Conspirator in Bombing of Air India Flight 182 Convicted of Perjury

On a CiF piece from Shehrbano Taseer, daughter of Salmaan, one commenter has alerted me to the conviction for perjury of Inderjit Singh Reyat in a Canadian Court.

Reyat remains the only individual convicted for involvement in the bombing by Sikh/Khalistani seperatists on 23 June 1985 of Air India Flight 182, which came down off the Irish Atlantic coast as it neared the end of a flight from Montréal to London. All 331 passengers and crew were killed.

Two hours beforehand, a luggage-bomb intended for Air India Flight 301 Tokyo-Bangkok had exploded at Tokyo Narita Airport, killing two baggage handlers. Reyat admitted to having constructed this bomb, and was gaoled on counts of manslaughter and conspiracy for 10 years in 1991 by a Canadian Court.

Shortly before his due release, Canadian authorities arrested Ripudaman Singh Malik and Ajaib Singh Bagri in connexion with the bombing of Flight 182. Reyat originally was charged with all 331 counts of murder, but pled guilty to one count of manslaughter for which he was sentenced to five years in 2003.

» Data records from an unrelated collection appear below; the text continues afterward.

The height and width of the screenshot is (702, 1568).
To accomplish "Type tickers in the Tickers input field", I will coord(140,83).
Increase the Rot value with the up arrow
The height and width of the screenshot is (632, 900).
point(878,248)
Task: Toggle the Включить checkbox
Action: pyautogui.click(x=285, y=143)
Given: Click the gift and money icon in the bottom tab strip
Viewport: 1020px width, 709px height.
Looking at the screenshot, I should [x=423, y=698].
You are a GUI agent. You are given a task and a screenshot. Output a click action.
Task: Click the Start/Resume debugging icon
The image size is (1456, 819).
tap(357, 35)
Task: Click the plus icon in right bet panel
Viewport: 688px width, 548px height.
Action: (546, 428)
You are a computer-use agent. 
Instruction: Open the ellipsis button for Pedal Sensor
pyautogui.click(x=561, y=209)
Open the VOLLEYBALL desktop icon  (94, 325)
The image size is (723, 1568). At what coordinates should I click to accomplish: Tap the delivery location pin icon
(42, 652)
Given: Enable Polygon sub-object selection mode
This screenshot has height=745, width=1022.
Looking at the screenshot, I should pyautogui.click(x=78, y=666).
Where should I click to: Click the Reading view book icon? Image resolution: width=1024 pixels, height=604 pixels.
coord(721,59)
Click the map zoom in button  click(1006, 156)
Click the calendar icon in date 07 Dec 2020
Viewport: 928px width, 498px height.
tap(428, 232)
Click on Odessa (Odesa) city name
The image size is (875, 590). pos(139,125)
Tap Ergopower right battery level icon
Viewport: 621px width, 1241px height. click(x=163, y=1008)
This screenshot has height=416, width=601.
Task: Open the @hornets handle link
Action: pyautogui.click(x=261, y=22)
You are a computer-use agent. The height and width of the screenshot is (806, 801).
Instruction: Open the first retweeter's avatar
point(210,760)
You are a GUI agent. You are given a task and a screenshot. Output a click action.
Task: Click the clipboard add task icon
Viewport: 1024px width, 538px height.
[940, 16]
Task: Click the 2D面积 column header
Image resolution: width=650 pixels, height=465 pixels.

In 2005, the trial against Malik and Bagri collapsed due to inadmissibility of evidence. It was as a result of his testimony here that Reyat now has been convicted of perjury, which Canadian prosecutors say had an incalculable mal effect on the trial.

First, I am lost as to why Reyat’s lengthiest sentence was only for two counts of manslaughter, for involvement in construction of the Flight 301 bomb: what use other than causing mass fatalities could it have been put to?

Secondly, it should be noted that had Flight 182 came down an hour or so later – setting of timers is assumed to have been confused by differences in daylight saving time – it would have been fortunate to have ‘only’ resulted in a Lockerbie-style incident in the Irish Republic. More likely, it would have come crashing down onto the heavily populated approach to London.

Thirdly, the threat of the slow, inexorable collapse into medieval barbarity which is being seen in countries such as Pakistan certainly does have ghastly consequences for Western countries which experience regular transit of ideas and individuals with such countries.

Long before jihadist violence had been internationalized, however, other regional conflicts were being exported to Western situations. The suicide-terrorist backed, irredentist nationalism of the LTTE may have largely seen Western locations as being for logistical-planning, but here was Sikh ultra-nationalist leading one act of mass-murder (and one failed) in a Western skies which happenstance prevented from causing more acts on the ground.